There was a quote from Ken Levine getting passed around Twitter the other day, where he rather clunkily talked about BioShock 1 & Infinite - and how it related to the plights of Jewish Americans.
Source
Essentially, it sounds like Levine is saying that the moral of BioShock Infinite is that oppression breeds oppression. But some questionable connections pop up once you think about the real world. Is he saying that in contemporary society, Jews (and in the case of Infinite, African-Americans) have taken on roles as oppressors?
I still love both games, but it's become clear over time that Levine's view on the subjects he wrote about may be a bit questionable.
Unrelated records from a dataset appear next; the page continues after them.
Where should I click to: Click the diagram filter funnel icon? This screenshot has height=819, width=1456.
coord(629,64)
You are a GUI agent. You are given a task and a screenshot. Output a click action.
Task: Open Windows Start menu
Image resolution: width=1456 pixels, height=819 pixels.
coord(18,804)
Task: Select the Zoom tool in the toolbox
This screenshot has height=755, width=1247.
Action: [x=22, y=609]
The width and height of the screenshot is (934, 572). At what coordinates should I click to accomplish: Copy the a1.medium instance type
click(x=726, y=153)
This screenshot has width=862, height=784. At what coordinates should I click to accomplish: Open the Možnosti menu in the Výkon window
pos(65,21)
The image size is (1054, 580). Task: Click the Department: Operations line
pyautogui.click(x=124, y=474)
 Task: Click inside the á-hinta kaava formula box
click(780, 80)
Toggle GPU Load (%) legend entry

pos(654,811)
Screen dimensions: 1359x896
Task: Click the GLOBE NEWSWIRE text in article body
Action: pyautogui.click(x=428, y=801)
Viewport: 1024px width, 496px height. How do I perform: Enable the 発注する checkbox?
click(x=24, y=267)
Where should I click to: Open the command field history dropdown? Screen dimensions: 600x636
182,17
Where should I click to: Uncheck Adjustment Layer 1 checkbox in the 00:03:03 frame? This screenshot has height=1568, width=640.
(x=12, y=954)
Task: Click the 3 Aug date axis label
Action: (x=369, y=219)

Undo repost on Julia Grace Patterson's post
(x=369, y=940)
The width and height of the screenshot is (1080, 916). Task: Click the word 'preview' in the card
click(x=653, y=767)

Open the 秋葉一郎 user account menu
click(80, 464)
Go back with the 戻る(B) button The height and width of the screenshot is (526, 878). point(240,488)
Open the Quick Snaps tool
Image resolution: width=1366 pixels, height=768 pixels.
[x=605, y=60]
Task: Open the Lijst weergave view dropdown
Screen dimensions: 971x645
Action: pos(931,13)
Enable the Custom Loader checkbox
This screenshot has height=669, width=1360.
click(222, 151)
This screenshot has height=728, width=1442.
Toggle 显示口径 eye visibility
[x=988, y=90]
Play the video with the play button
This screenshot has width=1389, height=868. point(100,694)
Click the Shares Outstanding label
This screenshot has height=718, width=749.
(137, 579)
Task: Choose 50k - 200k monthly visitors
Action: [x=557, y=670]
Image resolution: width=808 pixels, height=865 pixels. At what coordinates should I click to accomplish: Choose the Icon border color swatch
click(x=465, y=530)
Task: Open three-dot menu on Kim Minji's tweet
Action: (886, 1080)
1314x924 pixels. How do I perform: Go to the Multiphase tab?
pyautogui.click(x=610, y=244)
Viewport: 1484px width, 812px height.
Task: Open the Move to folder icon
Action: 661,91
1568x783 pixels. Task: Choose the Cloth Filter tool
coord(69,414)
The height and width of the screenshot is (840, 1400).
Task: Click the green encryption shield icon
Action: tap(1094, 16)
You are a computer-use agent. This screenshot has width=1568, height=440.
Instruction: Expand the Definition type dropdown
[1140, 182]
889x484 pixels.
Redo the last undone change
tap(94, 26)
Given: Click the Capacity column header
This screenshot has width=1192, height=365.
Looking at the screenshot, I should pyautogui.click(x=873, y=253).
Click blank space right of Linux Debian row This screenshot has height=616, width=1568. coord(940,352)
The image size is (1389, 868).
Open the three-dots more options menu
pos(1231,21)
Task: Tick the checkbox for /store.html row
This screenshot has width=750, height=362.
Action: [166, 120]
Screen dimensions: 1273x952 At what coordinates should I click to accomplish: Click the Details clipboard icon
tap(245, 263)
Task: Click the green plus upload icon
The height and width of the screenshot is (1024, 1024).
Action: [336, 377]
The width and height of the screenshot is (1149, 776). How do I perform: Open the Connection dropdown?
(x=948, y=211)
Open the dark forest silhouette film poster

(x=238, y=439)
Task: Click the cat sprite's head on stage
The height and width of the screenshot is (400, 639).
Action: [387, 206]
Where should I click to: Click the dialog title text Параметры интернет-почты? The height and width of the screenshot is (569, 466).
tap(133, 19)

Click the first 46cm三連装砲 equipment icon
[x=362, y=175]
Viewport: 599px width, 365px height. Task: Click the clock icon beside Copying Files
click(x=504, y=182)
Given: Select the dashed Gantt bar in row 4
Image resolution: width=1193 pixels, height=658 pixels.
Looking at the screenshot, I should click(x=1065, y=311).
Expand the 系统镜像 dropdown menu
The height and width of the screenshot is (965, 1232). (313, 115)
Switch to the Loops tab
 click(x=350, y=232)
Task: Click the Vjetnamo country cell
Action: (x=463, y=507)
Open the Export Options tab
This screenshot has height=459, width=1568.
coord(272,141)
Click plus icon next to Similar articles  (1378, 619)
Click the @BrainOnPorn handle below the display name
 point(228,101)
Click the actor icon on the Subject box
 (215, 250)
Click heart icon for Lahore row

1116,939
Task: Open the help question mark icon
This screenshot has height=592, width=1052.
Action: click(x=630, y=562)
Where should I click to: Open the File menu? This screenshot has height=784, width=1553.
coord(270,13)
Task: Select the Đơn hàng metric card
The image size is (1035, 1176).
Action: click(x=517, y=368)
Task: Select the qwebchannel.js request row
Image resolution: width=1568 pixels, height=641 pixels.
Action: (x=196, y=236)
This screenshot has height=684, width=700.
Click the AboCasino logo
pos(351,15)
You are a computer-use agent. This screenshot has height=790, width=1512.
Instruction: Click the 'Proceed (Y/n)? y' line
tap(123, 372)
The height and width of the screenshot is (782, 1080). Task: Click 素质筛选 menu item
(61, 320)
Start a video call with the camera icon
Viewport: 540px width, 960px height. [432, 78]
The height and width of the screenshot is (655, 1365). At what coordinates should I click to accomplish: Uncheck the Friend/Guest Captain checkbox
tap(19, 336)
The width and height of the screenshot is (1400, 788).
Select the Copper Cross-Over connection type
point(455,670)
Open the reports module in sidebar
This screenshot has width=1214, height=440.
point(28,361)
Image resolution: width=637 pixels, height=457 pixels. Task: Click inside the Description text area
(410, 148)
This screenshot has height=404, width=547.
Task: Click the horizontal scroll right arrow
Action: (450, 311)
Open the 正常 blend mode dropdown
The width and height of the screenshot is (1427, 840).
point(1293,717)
I'm not sure his base argument that oppression does breed oppression is incorrect at all. It's generally accepted that family violence is passed down, with few exceptions. And it's certainly not untrue when he's discussing the Russian revolution with characters such as Stalin eventually "winning" the power struggles with telling insights of him asking his mother later "why did you beat me so hard?" (Edvard Radzinsky, p. 32). Note Stalin's would revert to calling for beatings to extract confessions "Beat and Beat and Beat again .Put them in chains, grind them to powder."
His views is also in line with the Indonesian revolution where unarmed dutch/mixed/sympathisers were publicly raped/impaled in a running amok or revenge due pent up grievances against a colonial power and threat of return.
Never mind the sepoy rebellion where rebelling units also executed and/or raped unarmed civilians.
Levine's view/argument is historically correct, monstrous systems of oppression that lead to violent uprisings do tend to bring out the same impulses usually motivated by revenge against the oppressors.
He points out that Ayn Rand wrote and was who she was due to the brutality of the Bolshevik revolution in particular to her and her families experience, which is mirrored in the character Andrew Ryan.
Darkly, as any dog owner knows that old saying; if you beat a dog don't be surprised when it finally attacks/turns viscious.
He literally points out that it's a dark feature about oppression, it brutalises everyone. He's not making some asinine false equivalence argument of the lower classes are beasties, he's pointing out that oppression causes some of the oppressed to react in a beasitial fashion, it's what their horrific society has taught them, everyone.